How to run an A/B test for your design clients - part 1

Updated: Oct 6


As a scientist gone designer, I always look for more ways to validate my ideas. It can be just for me, like speaking to the target audience to make sure my ideas actually appeal to them. But it can also be helpful when presenting an idea to a client. This is where A/B testing comes in. A/B testing, also known as split testing is a great way to quickly understand how users or customers react to your choices. Just like in science, you enter with a focused question and exit with data that answers this questions. However, fail to clearly define the parameters and you end up with a lot of data without meaning. I will outline step by step how you can set up, run and analyse the results from A/B testing to get helpful information that make your designs better.



OVERVIEW

  • Before you get started

  • Create your designs

  • Set up the test

  • How much data do you need?

  • Is A/B testing right for you?


Before you get started


Before you start anything, you need to decide exactly what question you want to answer. This should be based on the client’s goals. If the goal is to increase sales from the website, your question is “which version generates the most sales”. Since any test often shows many different kinds of data, it is easy to get distracted by less important facts and vanity metrics. Like the average time spent on the site. If this is not the goal, it should not be presented to the client.
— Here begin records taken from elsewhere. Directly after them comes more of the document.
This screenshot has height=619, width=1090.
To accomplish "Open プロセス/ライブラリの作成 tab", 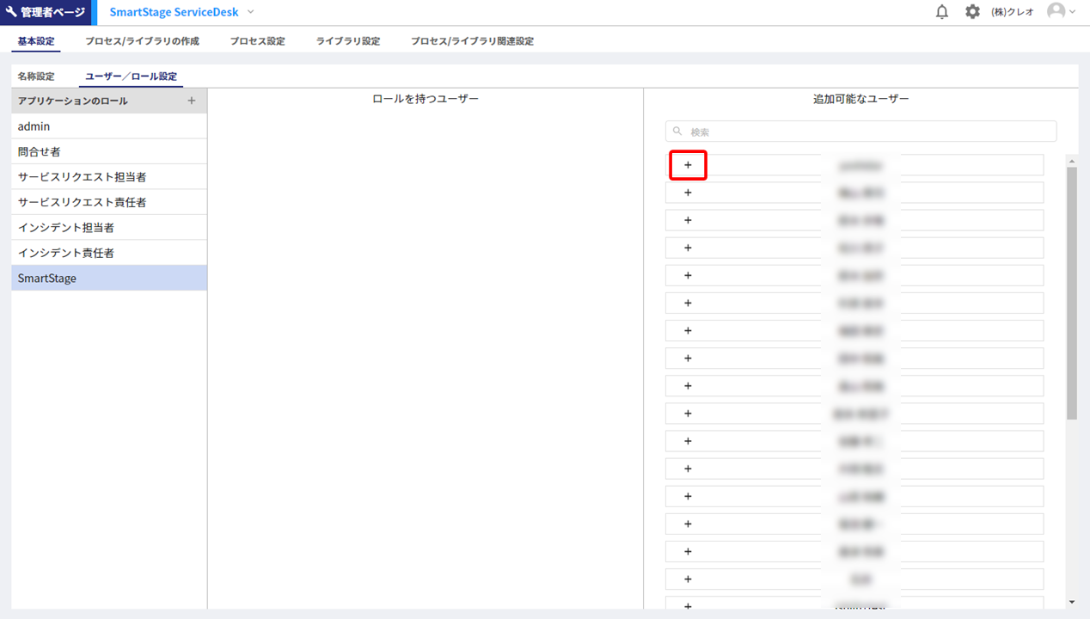I will pos(142,41).
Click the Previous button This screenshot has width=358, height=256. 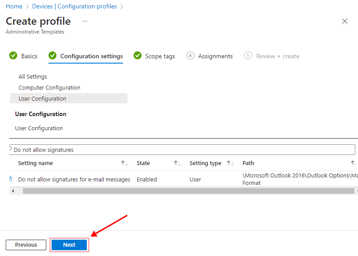(x=26, y=245)
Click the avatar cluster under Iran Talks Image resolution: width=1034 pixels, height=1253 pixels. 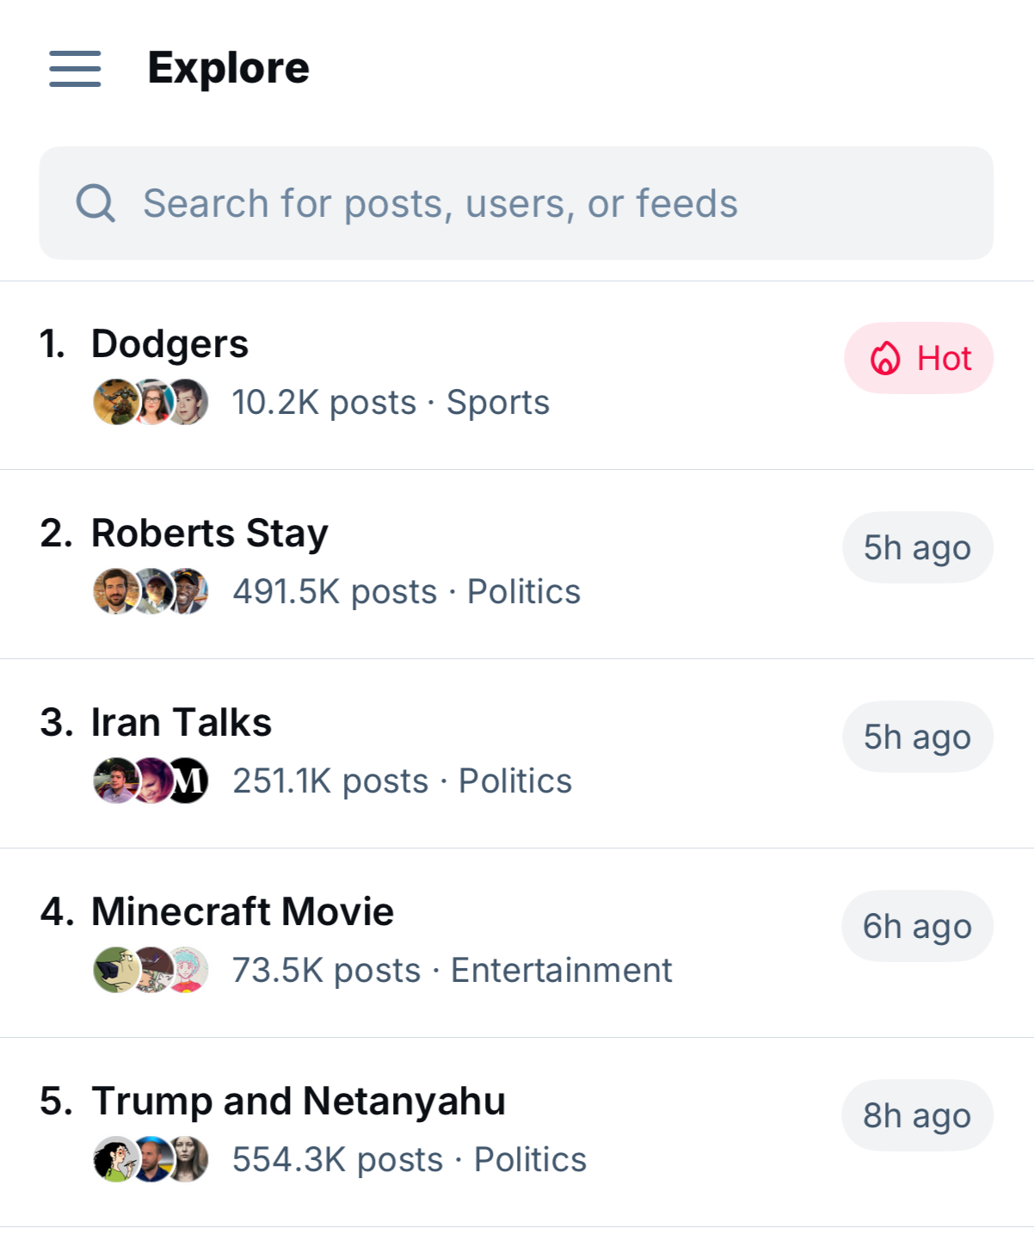click(151, 781)
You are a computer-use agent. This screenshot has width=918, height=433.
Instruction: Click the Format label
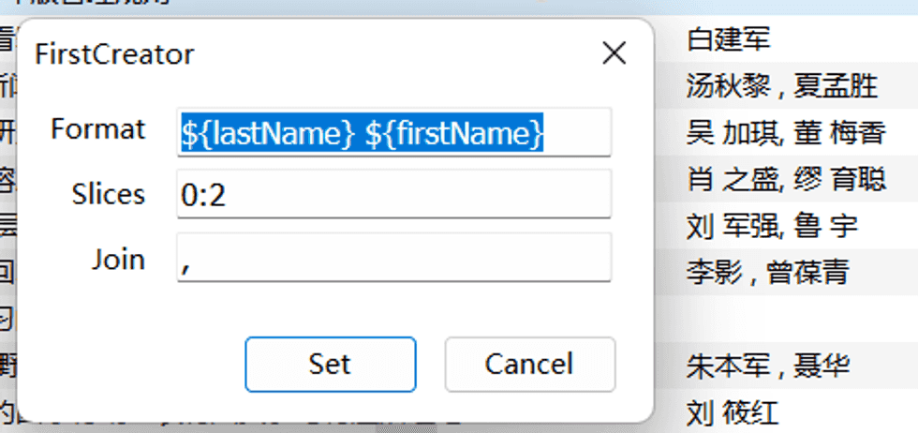[x=98, y=128]
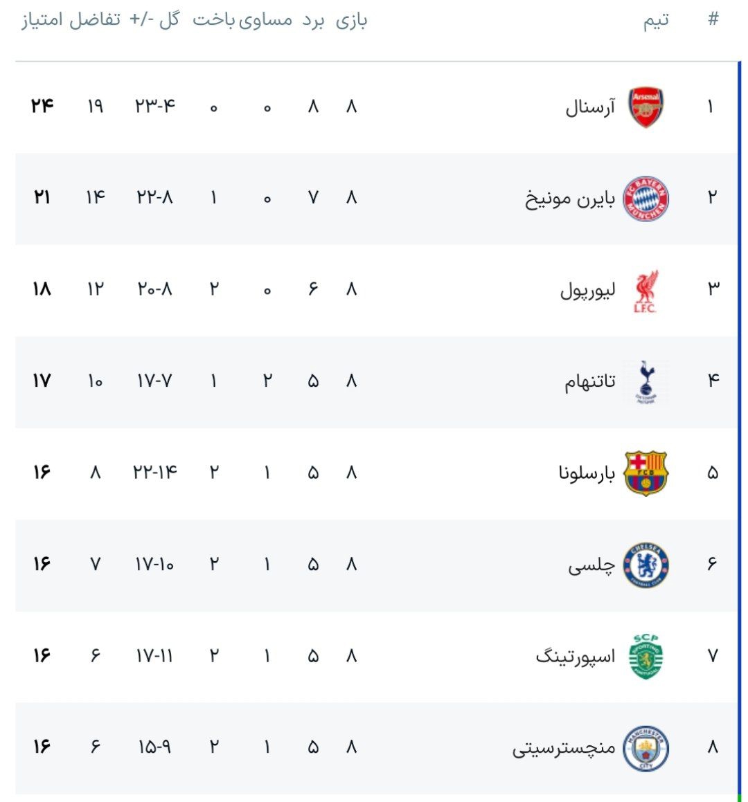748x802 pixels.
Task: Click the Barcelona FCB crest
Action: [645, 473]
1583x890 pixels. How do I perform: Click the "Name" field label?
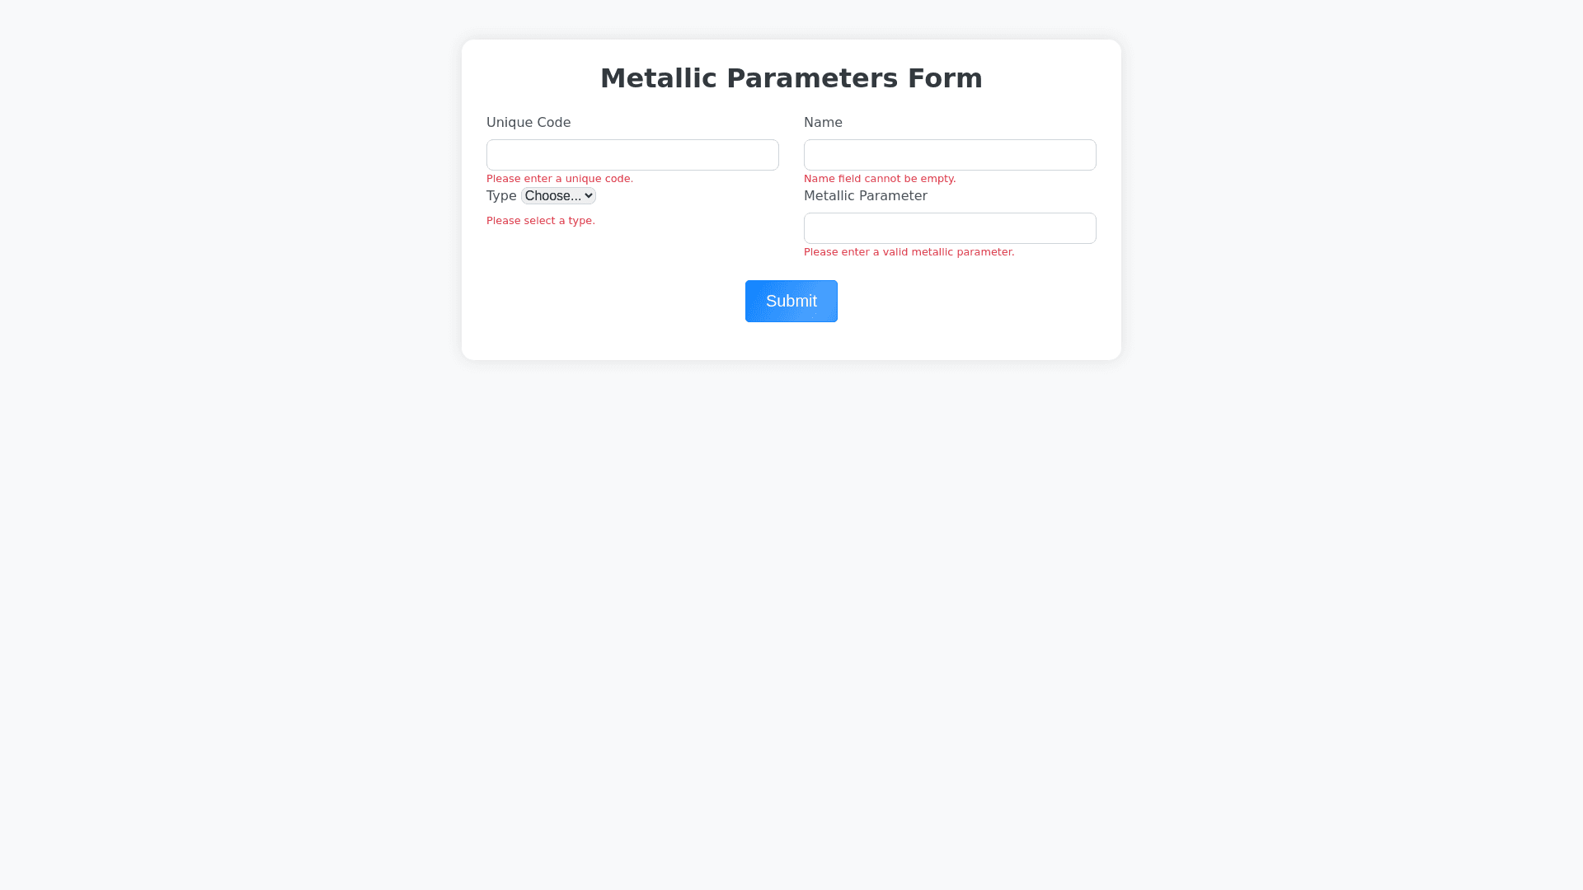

Next, decide what constitutes success. Is a design more successful if it generates 1% more sales? Consider the cost of implementing the new design and the risk involved. This is a great time to break out the old cost/benefit analysis. Be realistic and consider both the risk and potential reward of switching designs. If you are changing something small, such as a button, the risk is lower so you might not need to show as drastic of a difference to warrant a new design.


Create your designs


Sometimes, it is better to use a show kitchen than to build a mansion nobody wants. By this I mean that if you can test something without actually building it, this is a much more cost effective way of going about things. For websites, this means wireframes rather than full coded sites. For packaging, it could be a mockup instead of a printed end product. If you are interested in how to do this, listen to episode 13 of the podcast Startup. In this episode, Google Ventures joins the podcast team to test an imaginary app and decide if it is a good idea to build.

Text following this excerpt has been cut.